Thesis defense

Learning efficient signal representation in sparse spike coding networks

Speaker(s)
Mirjana Maras (LNC2)
Practical information
05 December 2019
2:00pm
Place

Salle U207 - ENS,  29 rue d'Ulm 75005 Paris

LNC2
GNT

Jury:

Dr. Cristina SAVIN (New York University), Rapporteur
Dr. Jonathan PILLOW (Princeton University), Rapporteur
Dr. Gianluigi MONGILLO (Institute de la Vision), Examinateur
Dr. Alessandro TORCINI (Université de Cergy-Pontoise), Examinateur
Dr. Sophie DENÈVE (École normale supérieure), Directrice de thèse
Dr. Christian MACHENS (Champalimaud Centre for the Unknown), Co-directeur de thèse

 

Abstract:

The complexity of sensory input is paralleled by the complexity of its representation in the neural activity of biological systems. Starting from the hypothesis that biological networks are tuned to achieve maximal efficiency and robustness, we investigate how efficient representation can be accomplished in networks with experimentally observed local connection probabilities and synaptic dynamics. We develop a Lasso regularized local synaptic rule, which optimizes the number and efficacy of recurrent connections. The connections that impact the efficiency the least are pruned, and the strength of the remaining ones is optimized for efficient signal representation. Our theory predicts that the local connection probability determines the trade-off between the number of population spikes and the number of recurrent synapses, which are developed and maintained in the network. The more sparsely connected networks represent signals with higher firing rates than those with denser connectivity. The variability of observed connection probabilities in biological networks could then be seen as a consequence of this trade-off, and related to different operating conditions of the circuits.
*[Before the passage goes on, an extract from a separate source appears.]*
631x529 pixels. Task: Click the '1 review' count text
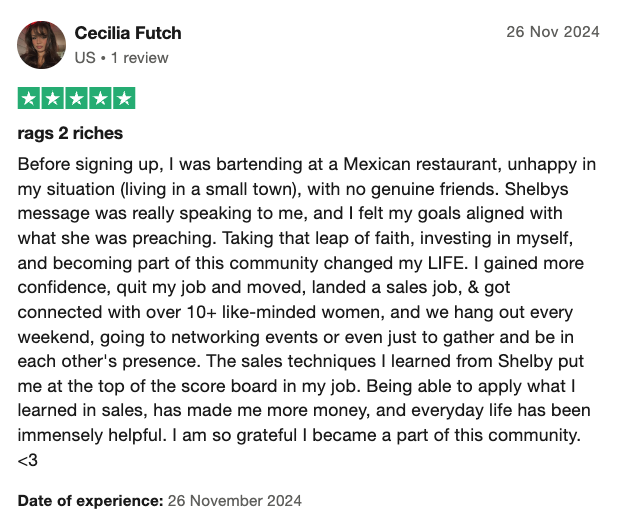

The learned recurrent connections are structured, with most connections being reciprocal. The dimensionality of the recurrent weights can be inferred from the network's connection probability and the dimensionality of the feedforward input. The optimal connectivity of a network with synaptic delays is somewhere at an intermediate level, neither too sparse nor too dense. Furthermore, when we add another biological constraint, adaptive regulation of firing rates, our learning rule leads to an experimentally observed scaling of the recurrent weights. Our work supports the notion that biological micro-circuits are highly organized and principled. A detailed examination of the local circuit organization can help us uncover the finer aspects of the principles which govern sensory representation.